For me, I have a deep love of obscure gems from the Progressive Rock and Acid Folk scene of the 1970s in which the bands/artists would release one or three albums before they called it a day and couldn't compete with the line-up or due to the pressure in the Music Business to go commercial. One of those bands, who are part of that overlooked scenery is a duo from Ireland named Tir Na Nog, and their third and final album, Strong in the Sun, originally released on Chrysalis in 1973 and reissued by Esoteric Recordings this year, is my introduction to the band's music and let me just say that I'm getting hooked into their work.
Opener, Free Ride, which was Nick Drake's composition that had a very gentle touch, but what Leo O'Kelly and Sonny Condell have done, is to make it a very sing-along and catchy introduction that is a perfect driving-down-the-road song with a clapping and chugging rhythm section. Whitestone Bridge, which is located in the Bronx in New York, has this mellowing dark and hard-hitting atmosphere while the foot stomping Cinema pays more of a tribute to the All Around My Hat-era of Steeleye Span which featured a sample from Henry Fonda which was the early days of sampling.
Also, you have the acoustic duo without the driving sounds of the drums as Sonny and Leo lets the band members take a break as they take a nice relaxation on lukewarm pieces like: Fall of Day, In The Morning, The Wind Was High, and Teesside, which has this haunting and stunning melodic structures in the styles of the sessions for Trees' obscure classic, The Garden of Jane Delawney. Meanwhile, Love Lost, which has this Simon and Garfunkel feel, comes at you with a catchy and haunting sinister piece featuring some dramatic guitar and percussion beats that is fierce and powerful.

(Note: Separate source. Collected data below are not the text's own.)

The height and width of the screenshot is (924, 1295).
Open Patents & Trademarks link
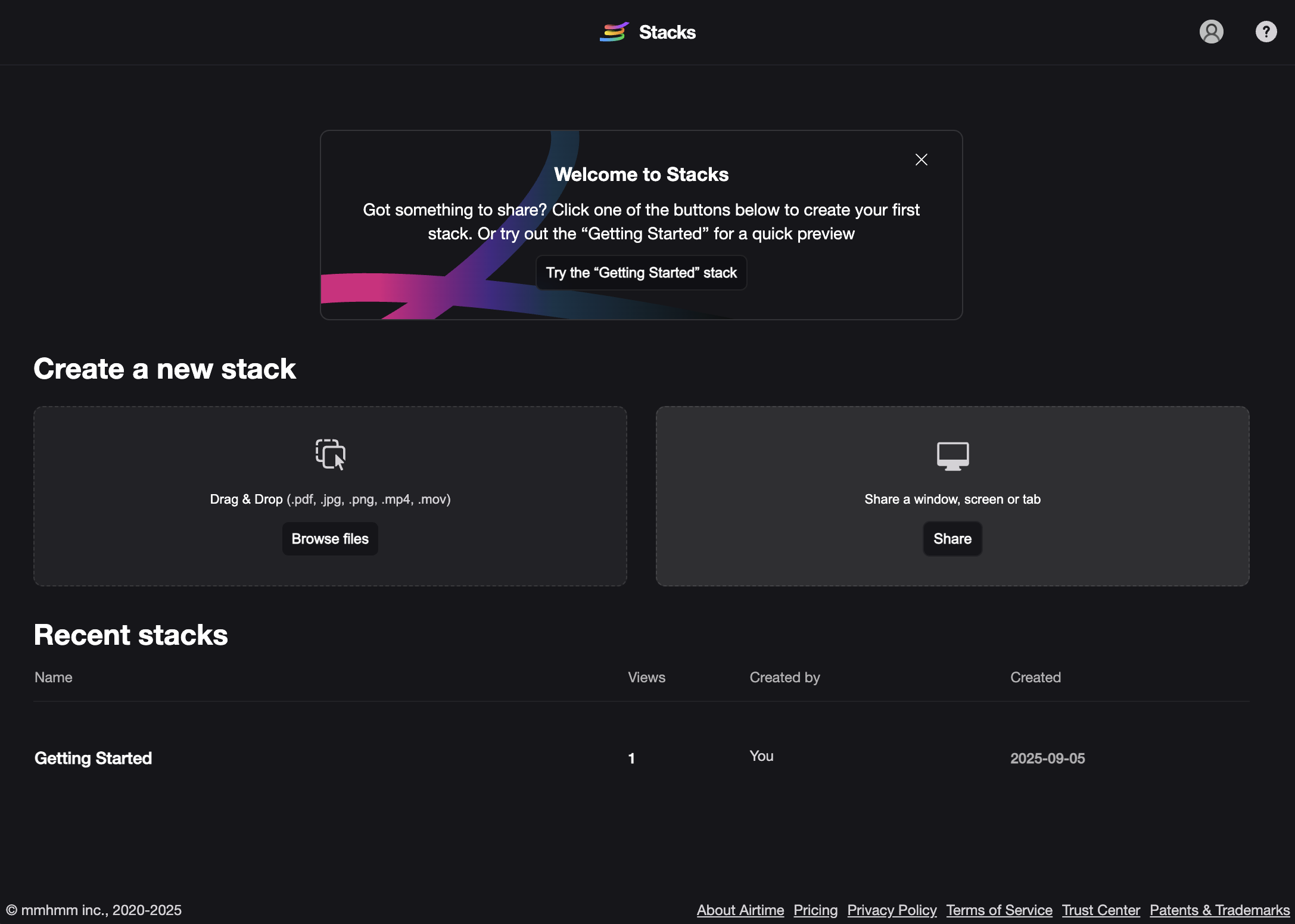coord(1219,910)
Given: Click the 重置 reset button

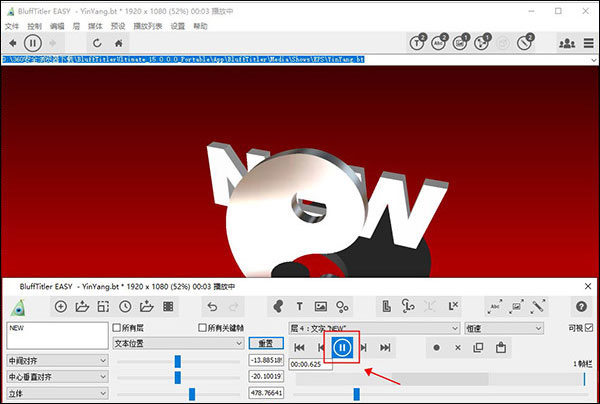Looking at the screenshot, I should [x=266, y=342].
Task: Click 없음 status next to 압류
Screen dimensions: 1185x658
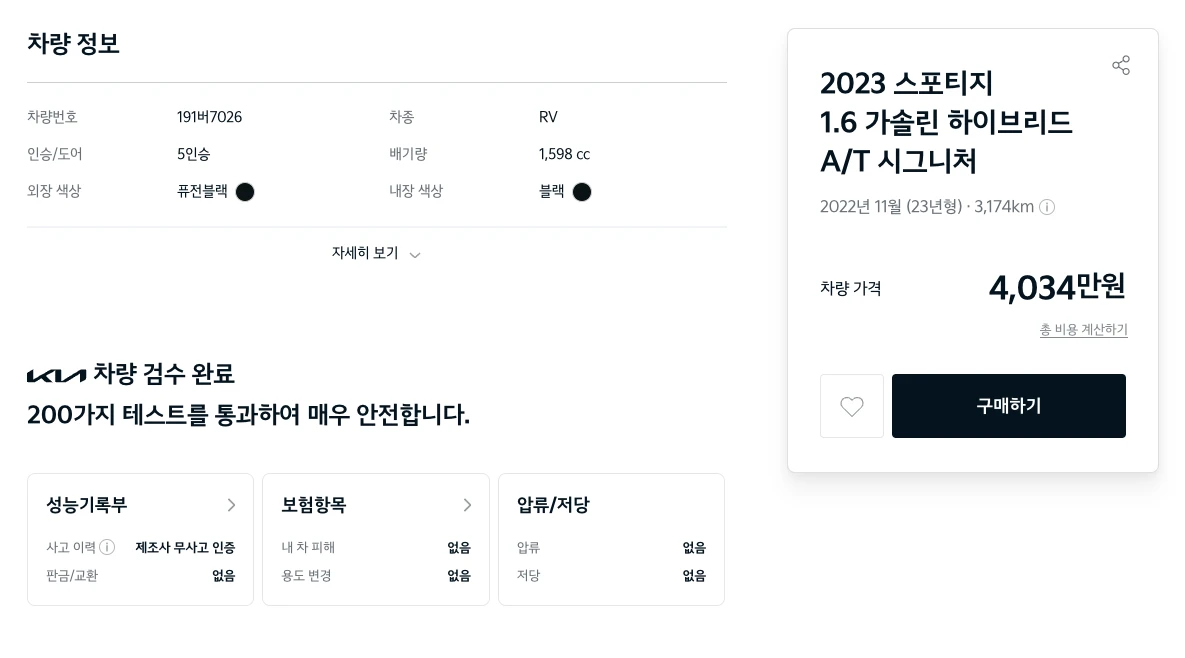Action: click(x=693, y=547)
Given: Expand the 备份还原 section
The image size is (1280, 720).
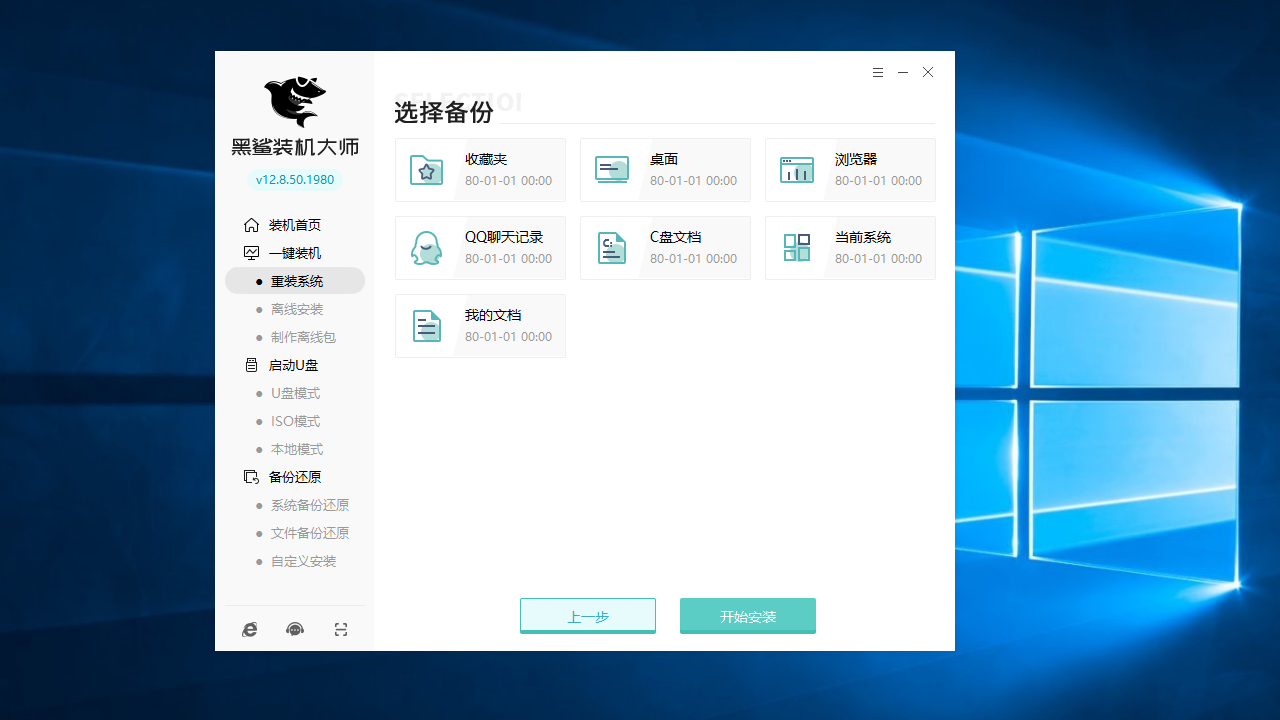Looking at the screenshot, I should 294,477.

Most Magical is captivating. It features more of the acoustic guitar upbeats, powerful drum sounds, and the soulful electric piano work makes it a perfect enchanted story-telling song while the title track has an elevating and moving message on being who you are and staying strong and not let the others get you down and being free in the sun. The 6-minute bonus track, The Mountain and I, which features Matthew Fisher of Procol Harum on organ, has a very mythical prog-folk tale, and it's very raw and very strong.
A folk duo who were ahead of their time, will soon receive the recognition they deserve and where would they have gone into if they hadn't broke up.